I testi attuativi sono preoccupanti per ciò che contengono e, soprattutto, per ciò che non contengono. Abbondano di “persona”, “dignità”, “garanzie”, “discernimento”. Tacciono su imprese, produttività, manifattura, robotica, Physical AI, dati, investimenti e — il silenzio più assordante di tutti — competenze. Mentre Stati Uniti e Cina investono centinaia di miliardi per guidare la rivoluzione dell’AI, dall’AI industriale all’agentic AI fino alla Physical AI, l’Italia continua a raccontarla come un rischio da contenere più che come una tecnologia da padroneggiare. È una visione notarile dell’innovazione: procedure, pareri, comitati e cautele al posto di industria, produttività e crescita.
E qui i due problemi si saldano. Un giovane ingegnere che deve scegliere dove costruire la propria carriera legge i segnali: da una parte ecosistemi che gli offrono laboratori, capitali e ambizione; dall’altra un Paese che accoglie la tecnologia su cui vuole lavorare con comitati e dichiarazioni di principio. La visione notarile non è neutrale: è essa stessa un repellente per i talenti. La vera tutela della persona non nasce dal rallentare l’innovazione. Nasce da un Paese competitivo, capace di creare lavoro qualificato, modernizzare la pubblica amministrazione, rafforzare le PMI e portare l’AI dentro l’economia reale. Con questa impostazione non costruiremo sovranità tecnologica. Costruiremo irrilevanza industriale.
Da “trattenere” ad “attrarre”
Il salto culturale da compiere è questo: smettere di parlare solo di trattenere i nostri cervelli e cominciare a ragionare da Paese che attrae i migliori del mondo, italiani e non.

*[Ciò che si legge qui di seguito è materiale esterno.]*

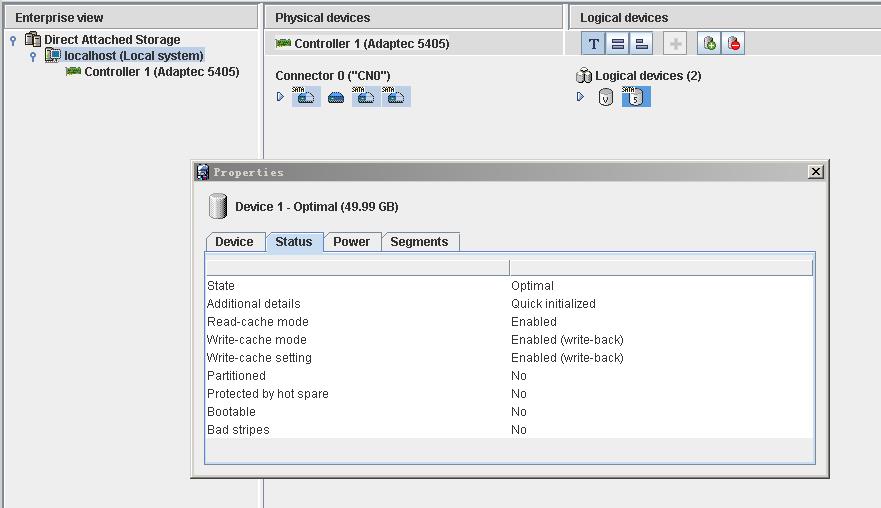This screenshot has height=508, width=881.
Task: Switch to full size capacity view
Action: [x=618, y=44]
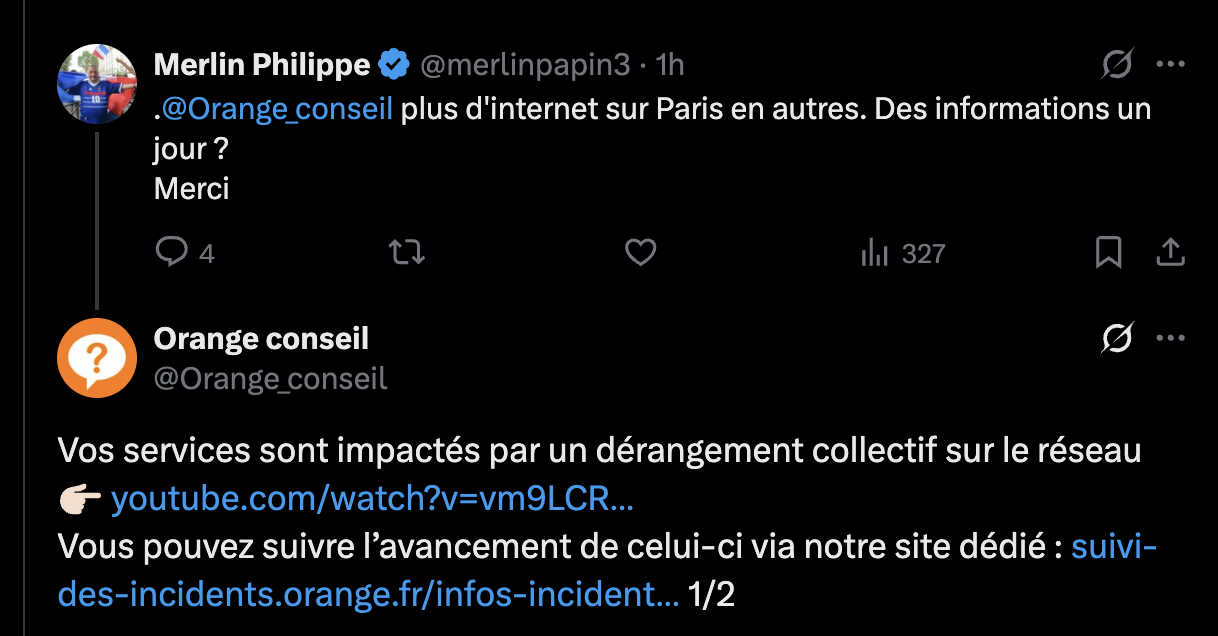Share Merlin Philippe's tweet
Screen dimensions: 1218x636
[x=1170, y=253]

La difesa non vince questa partita; la vince l’attacco.
Servono leve concrete, e nessuna è impossibile. Retribuzioni della ricerca pubblica e dei ruoli AI competitive a livello continentale, perché una traiettoria professionale che parte da stipendi medi attorno ai 1.490 euro netti al mese non trattiene i migliori e non attrarrà mai talenti dall’estero. Un canale d’ingresso accelerato — visti e permessi — per i talenti dell’AI extra-UE, sul modello canadese, perché oggi la nostra burocrazia respinge proprio chi vorremmo accogliere. Pochi laboratori di livello mondiale che facciano da àncora e da magnete, capaci di generare la massa critica attorno a cui tutto il resto si aggrega. Un legame strutturale tra università e impresa, perché il talento resta dove trova un percorso, non solo uno stipendio. E un messaggio politico inequivocabile: che l’Italia consideri i migliori cervelli del pianeta una priorità di Stato, non una voce di spesa.
Nell’economia dell’intelligenza artificiale il talento non è un costo da contenere. È l’asset strategico più scarso e il moltiplicatore di ogni altro investimento. Nel XXI secolo i Paesi non si divideranno tra chi possiede più datacenter e chi ne possiede meno: si divideranno tra chi riesce ad attrarre i migliori cervelli e chi li perde. L’Italia, oggi, appartiene ancora al secondo gruppo.
La sfida non è ripetere che l’uomo è al centro. La sfida è evitare che, mentre noi mettiamo l’uomo al centro dei convegni, altri mettano l’AI al centro dell’economia. Possiamo comprare chip. Possiamo costruire datacenter. Possiamo importare energia. Ma non possiamo comprare, dall’oggi al domani, i talenti che per anni abbiamo formato e lasciato partire. E senza di loro, l’Italia non avrà sovranità tecnologica: avrà soltanto infrastrutture vuote.